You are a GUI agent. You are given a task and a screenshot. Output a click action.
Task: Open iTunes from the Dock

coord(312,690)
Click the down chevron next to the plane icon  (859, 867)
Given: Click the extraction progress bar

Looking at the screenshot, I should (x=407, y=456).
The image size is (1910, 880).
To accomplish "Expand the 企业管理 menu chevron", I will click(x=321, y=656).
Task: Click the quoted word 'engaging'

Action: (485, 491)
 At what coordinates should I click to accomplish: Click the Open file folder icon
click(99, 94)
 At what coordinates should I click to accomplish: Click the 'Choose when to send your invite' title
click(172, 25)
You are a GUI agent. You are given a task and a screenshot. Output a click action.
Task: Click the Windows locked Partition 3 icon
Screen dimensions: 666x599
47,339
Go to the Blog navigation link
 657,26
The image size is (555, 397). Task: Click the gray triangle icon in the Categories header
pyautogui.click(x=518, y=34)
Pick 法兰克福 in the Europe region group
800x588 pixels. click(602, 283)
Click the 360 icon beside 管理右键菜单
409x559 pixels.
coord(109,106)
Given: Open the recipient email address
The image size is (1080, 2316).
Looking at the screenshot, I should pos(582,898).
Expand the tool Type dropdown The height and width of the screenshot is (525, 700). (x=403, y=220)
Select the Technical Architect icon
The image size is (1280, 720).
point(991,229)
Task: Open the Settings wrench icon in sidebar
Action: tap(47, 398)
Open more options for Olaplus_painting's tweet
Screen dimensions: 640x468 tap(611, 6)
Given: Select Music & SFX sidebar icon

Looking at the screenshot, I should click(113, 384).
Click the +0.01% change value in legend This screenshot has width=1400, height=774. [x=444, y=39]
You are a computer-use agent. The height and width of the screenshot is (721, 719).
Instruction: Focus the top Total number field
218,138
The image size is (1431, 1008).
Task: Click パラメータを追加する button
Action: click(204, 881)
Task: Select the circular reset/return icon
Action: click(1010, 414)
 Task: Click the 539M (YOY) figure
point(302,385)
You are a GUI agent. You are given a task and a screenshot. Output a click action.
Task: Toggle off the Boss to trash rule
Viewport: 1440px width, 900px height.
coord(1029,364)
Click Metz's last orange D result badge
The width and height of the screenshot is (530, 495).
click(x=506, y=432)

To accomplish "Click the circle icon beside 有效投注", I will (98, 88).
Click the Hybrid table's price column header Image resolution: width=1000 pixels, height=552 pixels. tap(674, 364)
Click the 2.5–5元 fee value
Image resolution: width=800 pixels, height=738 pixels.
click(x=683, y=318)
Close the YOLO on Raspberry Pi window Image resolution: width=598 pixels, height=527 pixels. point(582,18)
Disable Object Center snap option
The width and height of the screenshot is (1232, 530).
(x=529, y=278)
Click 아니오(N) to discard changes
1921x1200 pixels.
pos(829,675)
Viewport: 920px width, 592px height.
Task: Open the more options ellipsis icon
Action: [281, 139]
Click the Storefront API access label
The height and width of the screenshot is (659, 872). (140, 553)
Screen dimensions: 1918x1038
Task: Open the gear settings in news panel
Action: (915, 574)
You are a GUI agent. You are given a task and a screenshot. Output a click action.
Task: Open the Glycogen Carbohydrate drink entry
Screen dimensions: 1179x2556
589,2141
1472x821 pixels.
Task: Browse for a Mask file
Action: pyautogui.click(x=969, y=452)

Work required:
Write out the full listing without altering anything.

Written response:
You are a GUI agent. You are given a task and a screenshot. Output a click action.
Task: Open iTunes from the Dock

coord(312,690)
Click the down chevron next to the plane icon  (859, 867)
Given: Click the extraction progress bar

Looking at the screenshot, I should (x=407, y=456).
The image size is (1910, 880).
To accomplish "Expand the 企业管理 menu chevron", I will click(x=321, y=656).
Task: Click the quoted word 'engaging'

Action: (485, 491)
 At what coordinates should I click to accomplish: Click the Open file folder icon
click(99, 94)
 At what coordinates should I click to accomplish: Click the 'Choose when to send your invite' title
click(172, 25)
You are a GUI agent. You are given a task and a screenshot. Output a click action.
Task: Click the Windows locked Partition 3 icon
Screen dimensions: 666x599
47,339
Go to the Blog navigation link
 657,26
The image size is (555, 397). Task: Click the gray triangle icon in the Categories header
pyautogui.click(x=518, y=34)
Pick 法兰克福 in the Europe region group
800x588 pixels. click(602, 283)
Click the 360 icon beside 管理右键菜单
409x559 pixels.
coord(109,106)
Given: Open the recipient email address
The image size is (1080, 2316).
Looking at the screenshot, I should pos(582,898).
Expand the tool Type dropdown The height and width of the screenshot is (525, 700). (x=403, y=220)
Select the Technical Architect icon
The image size is (1280, 720).
point(991,229)
Task: Open the Settings wrench icon in sidebar
Action: tap(47, 398)
Open more options for Olaplus_painting's tweet
Screen dimensions: 640x468 tap(611, 6)
Given: Select Music & SFX sidebar icon

Looking at the screenshot, I should click(113, 384).
Click the +0.01% change value in legend This screenshot has width=1400, height=774. [x=444, y=39]
You are a computer-use agent. The height and width of the screenshot is (721, 719).
Instruction: Focus the top Total number field
218,138
The image size is (1431, 1008).
Task: Click パラメータを追加する button
Action: click(204, 881)
Task: Select the circular reset/return icon
Action: click(1010, 414)
 Task: Click the 539M (YOY) figure
point(302,385)
You are a GUI agent. You are given a task and a screenshot. Output a click action.
Task: Toggle off the Boss to trash rule
Viewport: 1440px width, 900px height.
coord(1029,364)
Click Metz's last orange D result badge
The width and height of the screenshot is (530, 495).
click(x=506, y=432)

To accomplish "Click the circle icon beside 有效投注", I will (98, 88).
Click the Hybrid table's price column header Image resolution: width=1000 pixels, height=552 pixels. tap(674, 364)
Click the 2.5–5元 fee value
Image resolution: width=800 pixels, height=738 pixels.
click(x=683, y=318)
Close the YOLO on Raspberry Pi window Image resolution: width=598 pixels, height=527 pixels. point(582,18)
Disable Object Center snap option
The width and height of the screenshot is (1232, 530).
(x=529, y=278)
Click 아니오(N) to discard changes
1921x1200 pixels.
pos(829,675)
Viewport: 920px width, 592px height.
Task: Open the more options ellipsis icon
Action: [281, 139]
Click the Storefront API access label
The height and width of the screenshot is (659, 872). (140, 553)
Screen dimensions: 1918x1038
Task: Open the gear settings in news panel
Action: (915, 574)
You are a GUI agent. You are given a task and a screenshot. Output a click action.
Task: Open the Glycogen Carbohydrate drink entry
Screen dimensions: 1179x2556
589,2141
1472x821 pixels.
Task: Browse for a Mask file
Action: pyautogui.click(x=969, y=452)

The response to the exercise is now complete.